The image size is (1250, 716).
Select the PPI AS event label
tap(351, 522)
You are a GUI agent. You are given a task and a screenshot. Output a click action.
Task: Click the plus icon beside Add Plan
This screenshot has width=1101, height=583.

Short problem: Rewrite the rows above, changing "event label" to "event tag" and leaving everything else as it is.

Solution:
The image size is (1250, 716).
Select the PPI AS event tag
tap(351, 522)
You are a GUI agent. You are given a task and a screenshot. Output a click action.
Task: Click the plus icon beside Add Plan
This screenshot has width=1101, height=583.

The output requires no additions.